DIRECTIONS FOR THIS TASK
Find each line below that includes "Project", then copy it.

◆ ◆ ◆

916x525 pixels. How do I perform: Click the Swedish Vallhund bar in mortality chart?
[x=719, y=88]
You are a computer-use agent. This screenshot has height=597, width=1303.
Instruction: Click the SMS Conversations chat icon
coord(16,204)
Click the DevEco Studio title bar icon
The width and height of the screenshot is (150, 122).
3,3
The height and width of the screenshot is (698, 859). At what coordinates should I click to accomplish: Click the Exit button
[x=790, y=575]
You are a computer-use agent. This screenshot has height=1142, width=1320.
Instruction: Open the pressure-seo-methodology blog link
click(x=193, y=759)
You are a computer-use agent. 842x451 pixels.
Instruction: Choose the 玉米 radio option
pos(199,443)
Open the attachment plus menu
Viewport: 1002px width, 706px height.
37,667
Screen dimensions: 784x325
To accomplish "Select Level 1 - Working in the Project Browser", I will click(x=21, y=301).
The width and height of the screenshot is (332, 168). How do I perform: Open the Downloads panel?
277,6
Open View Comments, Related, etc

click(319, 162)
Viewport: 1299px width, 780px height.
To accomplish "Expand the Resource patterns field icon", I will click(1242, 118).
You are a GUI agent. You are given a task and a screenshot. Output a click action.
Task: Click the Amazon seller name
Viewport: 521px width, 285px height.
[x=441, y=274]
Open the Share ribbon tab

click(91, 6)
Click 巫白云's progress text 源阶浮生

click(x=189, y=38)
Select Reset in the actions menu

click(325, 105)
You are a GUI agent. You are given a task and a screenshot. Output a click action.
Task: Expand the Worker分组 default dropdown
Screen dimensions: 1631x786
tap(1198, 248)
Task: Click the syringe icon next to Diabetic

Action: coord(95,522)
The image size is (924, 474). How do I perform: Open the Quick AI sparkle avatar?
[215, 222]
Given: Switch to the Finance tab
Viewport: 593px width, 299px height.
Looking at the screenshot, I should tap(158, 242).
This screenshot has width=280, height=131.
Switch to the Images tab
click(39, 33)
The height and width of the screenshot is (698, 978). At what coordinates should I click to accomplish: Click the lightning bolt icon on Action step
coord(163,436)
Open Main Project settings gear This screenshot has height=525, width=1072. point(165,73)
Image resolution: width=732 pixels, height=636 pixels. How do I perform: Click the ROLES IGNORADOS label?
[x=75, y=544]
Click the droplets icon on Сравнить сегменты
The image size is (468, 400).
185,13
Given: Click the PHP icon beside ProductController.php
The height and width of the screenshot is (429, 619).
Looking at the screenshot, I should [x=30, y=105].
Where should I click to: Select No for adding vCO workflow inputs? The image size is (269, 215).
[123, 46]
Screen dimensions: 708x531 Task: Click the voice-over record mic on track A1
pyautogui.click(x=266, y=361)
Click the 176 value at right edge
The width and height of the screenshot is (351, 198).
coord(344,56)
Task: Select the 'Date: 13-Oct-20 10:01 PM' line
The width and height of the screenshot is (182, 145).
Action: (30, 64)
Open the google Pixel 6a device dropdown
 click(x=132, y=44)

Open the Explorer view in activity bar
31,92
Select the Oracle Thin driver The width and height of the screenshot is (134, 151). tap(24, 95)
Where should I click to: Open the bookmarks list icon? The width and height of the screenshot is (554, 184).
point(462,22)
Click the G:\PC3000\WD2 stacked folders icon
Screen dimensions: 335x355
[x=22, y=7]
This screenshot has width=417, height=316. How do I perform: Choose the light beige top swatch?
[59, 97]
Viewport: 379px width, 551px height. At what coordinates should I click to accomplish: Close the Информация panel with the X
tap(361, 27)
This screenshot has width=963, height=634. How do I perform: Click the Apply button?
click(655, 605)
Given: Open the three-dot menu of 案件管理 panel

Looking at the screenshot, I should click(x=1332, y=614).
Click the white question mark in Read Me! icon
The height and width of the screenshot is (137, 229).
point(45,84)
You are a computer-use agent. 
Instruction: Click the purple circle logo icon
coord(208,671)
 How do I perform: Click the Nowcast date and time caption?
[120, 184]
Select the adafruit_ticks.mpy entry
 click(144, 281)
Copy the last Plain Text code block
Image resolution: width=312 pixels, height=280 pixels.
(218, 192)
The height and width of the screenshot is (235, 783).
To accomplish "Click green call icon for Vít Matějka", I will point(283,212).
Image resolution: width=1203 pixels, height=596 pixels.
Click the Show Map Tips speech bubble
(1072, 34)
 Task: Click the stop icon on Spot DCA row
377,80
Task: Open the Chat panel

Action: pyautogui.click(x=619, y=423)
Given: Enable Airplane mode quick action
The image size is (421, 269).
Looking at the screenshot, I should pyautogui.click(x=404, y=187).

◆ ◆ ◆

RESPONSE BELOW
To accomplish "Select Level 1 - Working in the Project Browser", I will click(x=21, y=301).
Open Main Project settings gear This screenshot has height=525, width=1072. point(165,73)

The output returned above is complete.